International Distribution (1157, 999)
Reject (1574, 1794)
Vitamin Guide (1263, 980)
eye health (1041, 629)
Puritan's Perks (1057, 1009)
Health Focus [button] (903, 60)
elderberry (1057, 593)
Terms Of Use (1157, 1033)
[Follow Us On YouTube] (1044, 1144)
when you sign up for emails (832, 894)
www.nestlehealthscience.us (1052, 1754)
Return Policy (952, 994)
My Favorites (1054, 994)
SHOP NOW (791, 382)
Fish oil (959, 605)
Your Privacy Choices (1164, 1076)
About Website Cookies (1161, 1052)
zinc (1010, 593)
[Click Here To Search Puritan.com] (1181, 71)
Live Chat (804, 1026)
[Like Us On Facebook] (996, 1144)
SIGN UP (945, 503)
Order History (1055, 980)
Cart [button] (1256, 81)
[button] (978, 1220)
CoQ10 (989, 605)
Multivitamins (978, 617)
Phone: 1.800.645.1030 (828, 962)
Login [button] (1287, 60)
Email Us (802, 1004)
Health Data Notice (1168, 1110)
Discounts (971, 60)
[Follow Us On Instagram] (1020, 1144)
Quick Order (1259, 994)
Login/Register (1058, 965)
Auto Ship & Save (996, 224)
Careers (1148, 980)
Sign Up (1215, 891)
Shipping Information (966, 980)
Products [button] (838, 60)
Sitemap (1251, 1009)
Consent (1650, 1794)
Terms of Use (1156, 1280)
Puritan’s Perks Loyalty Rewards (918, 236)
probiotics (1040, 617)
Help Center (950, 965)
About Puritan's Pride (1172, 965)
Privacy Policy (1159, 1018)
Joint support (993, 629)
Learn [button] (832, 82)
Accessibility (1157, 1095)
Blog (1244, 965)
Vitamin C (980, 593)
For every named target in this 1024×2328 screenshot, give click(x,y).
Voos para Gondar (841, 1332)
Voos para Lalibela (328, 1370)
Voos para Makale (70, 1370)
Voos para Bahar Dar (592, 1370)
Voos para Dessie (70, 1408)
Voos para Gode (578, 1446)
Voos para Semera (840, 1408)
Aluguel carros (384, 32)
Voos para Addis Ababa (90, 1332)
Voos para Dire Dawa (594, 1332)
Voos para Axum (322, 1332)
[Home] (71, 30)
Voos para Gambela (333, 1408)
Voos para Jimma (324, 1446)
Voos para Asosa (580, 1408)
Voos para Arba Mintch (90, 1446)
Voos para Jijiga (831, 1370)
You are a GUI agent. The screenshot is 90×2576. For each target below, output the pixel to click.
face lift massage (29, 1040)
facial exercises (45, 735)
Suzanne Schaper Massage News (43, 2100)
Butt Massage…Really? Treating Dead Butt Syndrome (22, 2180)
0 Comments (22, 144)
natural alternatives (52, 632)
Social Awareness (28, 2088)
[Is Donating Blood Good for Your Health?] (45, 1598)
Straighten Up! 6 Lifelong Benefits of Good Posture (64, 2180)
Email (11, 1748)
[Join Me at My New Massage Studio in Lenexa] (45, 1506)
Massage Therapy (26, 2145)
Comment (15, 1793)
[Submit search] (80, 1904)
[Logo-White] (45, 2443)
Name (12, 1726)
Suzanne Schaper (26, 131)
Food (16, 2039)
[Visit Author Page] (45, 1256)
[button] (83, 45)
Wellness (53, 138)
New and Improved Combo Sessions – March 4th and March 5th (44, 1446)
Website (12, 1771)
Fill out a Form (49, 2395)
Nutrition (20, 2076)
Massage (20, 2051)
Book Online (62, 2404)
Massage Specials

------------------------------------------------

DESCRIPTION OF THE TASK ▸
Leave out every line after the one with "Voos para Gode (578, 1446)". Reproduce the material above exactly from its first line through that line.

ANSWER FOR THIS EXERCISE ▸
International Distribution (1157, 999)
Reject (1574, 1794)
Vitamin Guide (1263, 980)
eye health (1041, 629)
Puritan's Perks (1057, 1009)
Health Focus [button] (903, 60)
elderberry (1057, 593)
Terms Of Use (1157, 1033)
[Follow Us On YouTube] (1044, 1144)
when you sign up for emails (832, 894)
www.nestlehealthscience.us (1052, 1754)
Return Policy (952, 994)
My Favorites (1054, 994)
SHOP NOW (791, 382)
Fish oil (959, 605)
Your Privacy Choices (1164, 1076)
About Website Cookies (1161, 1052)
zinc (1010, 593)
[Click Here To Search Puritan.com] (1181, 71)
Live Chat (804, 1026)
[Like Us On Facebook] (996, 1144)
SIGN UP (945, 503)
Order History (1055, 980)
Cart [button] (1256, 81)
[button] (978, 1220)
CoQ10 (989, 605)
Multivitamins (978, 617)
Phone: 1.800.645.1030 (828, 962)
Login [button] (1287, 60)
Email Us (802, 1004)
Health Data Notice (1168, 1110)
Discounts (971, 60)
[Follow Us On Instagram] (1020, 1144)
Quick Order (1259, 994)
Login/Register (1058, 965)
Auto Ship & Save (996, 224)
Careers (1148, 980)
Sign Up (1215, 891)
Shipping Information (966, 980)
Products [button] (838, 60)
Sitemap (1251, 1009)
Consent (1650, 1794)
Terms of Use (1156, 1280)
Puritan’s Perks Loyalty Rewards (918, 236)
probiotics (1040, 617)
Help Center (950, 965)
About Puritan's Pride (1172, 965)
Privacy Policy (1159, 1018)
Joint support (993, 629)
Learn [button] (832, 82)
Accessibility (1157, 1095)
Blog (1244, 965)
Vitamin C (980, 593)
For every named target in this 1024×2328 screenshot, give click(x,y).
Voos para Gondar (841, 1332)
Voos para Lalibela (328, 1370)
Voos para Makale (70, 1370)
Voos para Bahar Dar (592, 1370)
Voos para Dessie (70, 1408)
Voos para Gode (578, 1446)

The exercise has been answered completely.